Forest Park School Creates Culture of Kindness
It all began in August when the sixth through eighth grade students of Forest Park Adventist Christian School in Everett, Wash., decided to become secret agents of kindness. They each chose an agent name and as a class decided on acts of kindness they could perform at school, such as smiling at everyone they meet, picking up litter around the school, writing letters of affirmation to the staff or fellow students, and giving flowers or compliments every day.
This has continued throughout the year until the Christmas season, when these students decided to secretly provide little gifts every week for each student at school. Everyone is trying to figure out who each agent is, but no one is telling. Rumor has it students in kindergarten through second grade have also become secret agents, and now the former agents are receiving gifts and cards from the new agents and feeling blessed themselves.
And the kindness is spreading. Teachers and staff at the school often observe the students performing acts of kindness. Special kindnesses are recognized with a the student's name written on a Terrific Ticket, which is then put in the school kindness jar. Every Wednesday after chapel two or three names are drawn from the door and prizes are awarded. Sometimes everyone whose name is in the jar gets a prize. It’s not much, but it is motivating.

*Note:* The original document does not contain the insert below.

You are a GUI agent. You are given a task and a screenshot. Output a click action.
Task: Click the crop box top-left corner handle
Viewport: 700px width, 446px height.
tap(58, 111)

Outside of the school, students are also reaching out to the community with acts of kindness. One of our church members, Lynn Ellis, recently taught the upper grades to knit hats using a knitting loom. Each student made at least two hats and has gone on to make many more hats to gift.
Jezanae Bell, eighth-grade student, volunteers many Sundays to help feed the homeless. Noticing their needs, she suggested collecting things to help them out. So, when the class made hats, they each donated a homemade hat for the needy. Students have also collected socks, scarves and coats.
Buddy day in December found students packing blessings bags for the homeless. Everyone had brought in donations of things like socks, water bottles, toiletry items, granola bars, adhesive bandages and hand sanitizer. That Friday more than 80 bags were packed. In small groups, students prayed over all the bags that each would be given to the right person who needed it.
Students were encouraged to give them to those in need or to leave them with Loretta Jessop, who leads out in the Forest Park Church’s twice-monthly street feed. Carrie Knittel shared that the two her family had given out were much appreciated by the recipients. Her family asked for more bags to distribute.
Students are also visiting a local rehabilitation/assisted living center monthly. In December the school performed their Christmas program for the residents, with rave reviews from both residents and staff. They further blessed residents by handing out candy canes with cards telling how the treats represent Jesus. But it seems the hugs that were shared with the residents were treasured most of all.
Creating a culture of kindness is also creating an atmosphere of love and friendship. It’s a good feeling to be a part of Forest Park Adventist Christian School.